L’Enfant de Sclayn

L’Enfant de Sclayn

Le 16 juillet 1993 est la date la plus marquante dans l’histoire des fouilles à Scladina avec la mise au jour d’un premier ossement humain très ancien : l’hémi-mandibule droite d’un Néandertalien ! La découverte est retentissante : sur notre territoire, c’est la première du genre depuis celle de Spy en 1886. Par la suite, l’hémi-mandibule gauche, un fragment de maxillaire et seize dents sont également retrouvés.
Les 19 restes appartiennent à un même individu juvénile, baptisé l’Enfant de Sclayn, que les paléoanthropologues vont progressivement « faire parler » à l’aide de technologies des plus sophistiquées : analyses isotopiques, génétiques, histologiques grâce notamment aux scanners médicaux et au synchrotron de Grenoble.
Après deux décennies de recherches, la carte d’identité de cet enfant peut être esquissée. L’étude comparative de la longueur des racines des canines semble plutôt indiquer une fillette. Les isotopes lourds de l’azote et du carbone extraits des os soulignent chez l’enfant la consommation de viande d’herbivores qui vivaient en plaine. La forme de la surface des molaires, sous l’émail, confirme l’appartenance de l’enfant aux Néandertaliens, ce que les généticiens proposaient également à l’examen de son ADN.
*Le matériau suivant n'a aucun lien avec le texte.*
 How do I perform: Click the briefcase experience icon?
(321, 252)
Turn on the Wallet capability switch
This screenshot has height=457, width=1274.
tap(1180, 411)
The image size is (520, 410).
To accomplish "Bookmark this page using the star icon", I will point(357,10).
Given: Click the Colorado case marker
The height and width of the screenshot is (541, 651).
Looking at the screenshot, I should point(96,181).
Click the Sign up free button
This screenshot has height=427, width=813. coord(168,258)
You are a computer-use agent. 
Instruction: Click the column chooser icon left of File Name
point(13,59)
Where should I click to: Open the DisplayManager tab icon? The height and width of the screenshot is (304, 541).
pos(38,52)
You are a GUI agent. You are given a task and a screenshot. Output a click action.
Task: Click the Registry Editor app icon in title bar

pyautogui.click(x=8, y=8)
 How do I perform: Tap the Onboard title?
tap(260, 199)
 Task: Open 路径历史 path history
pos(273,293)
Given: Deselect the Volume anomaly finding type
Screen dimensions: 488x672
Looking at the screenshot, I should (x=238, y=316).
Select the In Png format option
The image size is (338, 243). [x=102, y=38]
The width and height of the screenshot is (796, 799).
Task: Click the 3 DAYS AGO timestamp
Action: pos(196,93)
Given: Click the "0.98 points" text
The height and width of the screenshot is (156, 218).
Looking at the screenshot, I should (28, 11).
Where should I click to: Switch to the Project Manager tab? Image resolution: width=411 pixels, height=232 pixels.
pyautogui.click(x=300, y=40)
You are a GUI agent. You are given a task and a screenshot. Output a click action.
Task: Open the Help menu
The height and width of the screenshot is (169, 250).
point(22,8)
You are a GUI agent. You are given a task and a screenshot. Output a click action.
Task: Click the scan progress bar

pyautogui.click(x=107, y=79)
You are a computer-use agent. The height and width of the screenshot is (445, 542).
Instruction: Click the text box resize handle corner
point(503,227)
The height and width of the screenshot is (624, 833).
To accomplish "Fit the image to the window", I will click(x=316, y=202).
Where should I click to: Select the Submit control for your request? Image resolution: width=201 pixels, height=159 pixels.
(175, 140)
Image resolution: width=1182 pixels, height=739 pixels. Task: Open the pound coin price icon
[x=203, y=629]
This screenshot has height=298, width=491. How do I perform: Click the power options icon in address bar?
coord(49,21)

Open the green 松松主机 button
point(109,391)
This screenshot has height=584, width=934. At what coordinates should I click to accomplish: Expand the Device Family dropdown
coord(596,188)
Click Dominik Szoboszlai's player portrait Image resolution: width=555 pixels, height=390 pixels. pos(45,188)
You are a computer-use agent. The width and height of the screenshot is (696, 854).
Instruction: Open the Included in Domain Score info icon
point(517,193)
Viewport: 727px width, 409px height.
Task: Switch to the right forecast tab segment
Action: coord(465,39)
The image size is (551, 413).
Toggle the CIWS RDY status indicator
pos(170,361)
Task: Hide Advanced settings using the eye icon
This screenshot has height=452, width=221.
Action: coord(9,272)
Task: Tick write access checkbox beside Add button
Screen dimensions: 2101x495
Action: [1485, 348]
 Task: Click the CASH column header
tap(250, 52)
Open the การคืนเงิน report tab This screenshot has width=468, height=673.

Les scientifiques ont réussi à proposer un âge aux sédiments qui contenaient les fossiles et à reconstituer une partie du scénario qui explique leur distribution dans la grotte : « alors qu’ils n’étaient pas encore fossilisés, les ossements furent déplacés dans la grotte par un chenal (coulée terreuse) qui les brisa, les éparpilla et les redistribua dans plusieurs couches de sédiments ». Ce phénomène se passa entre 88 et 86 mille ans ou aux alentours de 80 mille ans avant aujourd’hui. La fossilisation commença plus tard et les deux hémi-mandibules prirent des teintes différentes, selon la couche où elles étaient ensevelies.